I don't discuss anything with my DSN, in fact I don't even know her name or even if I have a named DSN, be that changes in diet or basal doses or anything else. My insulin usage and what I eat is my business. If I need to lose weight it is up to me to either decrease what I eat or increase my exercise or both and adjust my insulin accordingly.
Of course, it depends how long the OP has been diagnosed and how confident she is at adjusting her doses of insulin, but since the consultant has suggested dietary changes, I doubt it needs further follow up with a DSN who, in most clinics these days are rushed off their feet.
Looking back at previous posts it looks as if the OP is using a pump so what she is proposing may not need any input in that case.
 
I haven’t found a useful low GI app yet but there’s some good nhs low GI charts online some also show medium and high GI foods as well so you can compare, have lost a lot of weight through low GI but as pointed out above it doesn’t seem to be for everyone and portions do need to be carefully controlled and some low GI alternatives trigger my bowel issues but I find oats of great use, currently experimenting with wholemeal bread made partly with oats. Can post the links I have if helps? I am vegetarian so have articles on similar if useful?
 
I haven’t found a useful low GI app yet but there’s some good nhs low GI charts online some also show medium and high GI foods as well so you can compare, have lost a lot of weight through low GI but as pointed out above it doesn’t seem to be for everyone and portions do need to be carefully controlled and some low GI alternatives trigger my bowel issues but I find oats of great use, currently experimenting with wholemeal bread made partly with oats.

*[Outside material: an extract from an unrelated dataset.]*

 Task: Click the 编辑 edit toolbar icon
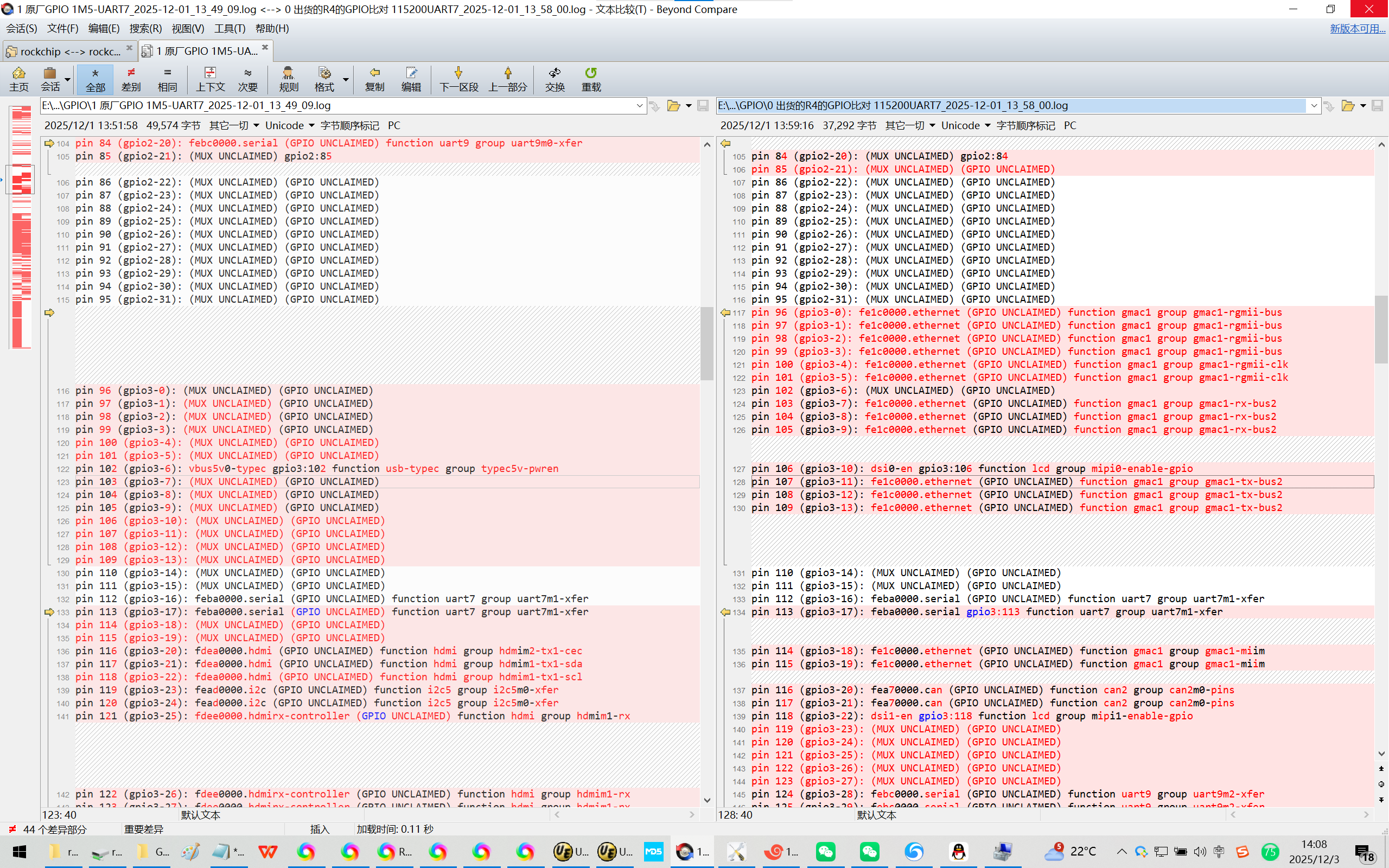[411, 79]
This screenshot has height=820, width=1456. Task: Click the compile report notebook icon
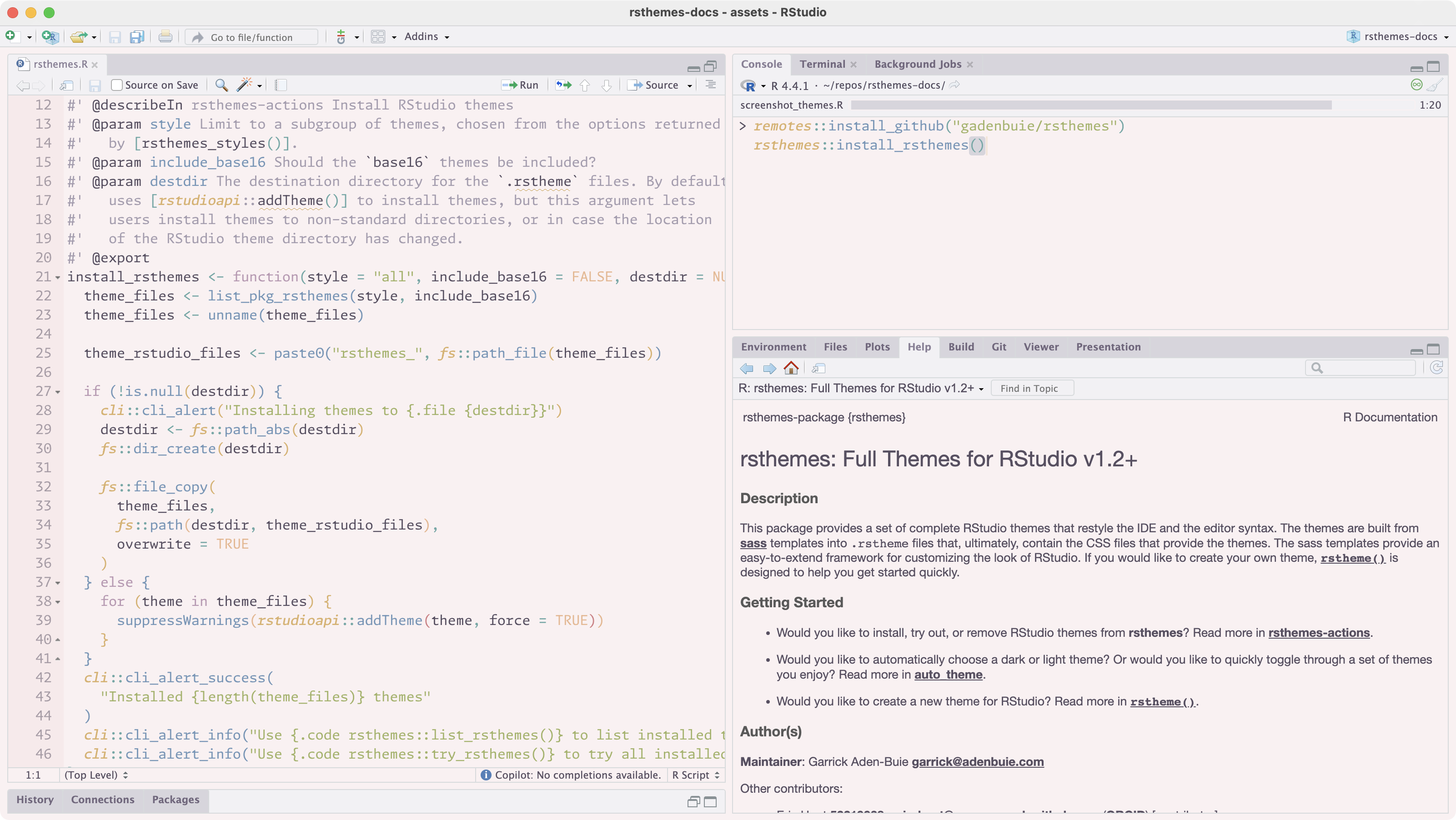coord(281,85)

Can post the links I have if helps? I am vegetarian so have articles on similar if useful?
Anthony Worrel Thompson wrote a cook book a few years ago when he was diagnoses as Type 2 called the Low GI diet. It has a comprehensive list of foods and their GI and a good explanation of the principal of a low GI dietary regime.
 
Anthony Worrel Thompson wrote a cook book a few years ago when he was diagnoses as Type 2 called the Low GI diet. It has a comprehensive list of foods and their GI and a good explanation of the principal of a low GI dietary regime.
Thank you for reminder definitely good resource for meat eaters!
 
Thank you all for your responses. I was diagnosed T1 when I was four (many years ago) and confident to make changes to dosages as needed. I think I’ll forget about the GI and just eat when hungry and try and avoid any high calorie food.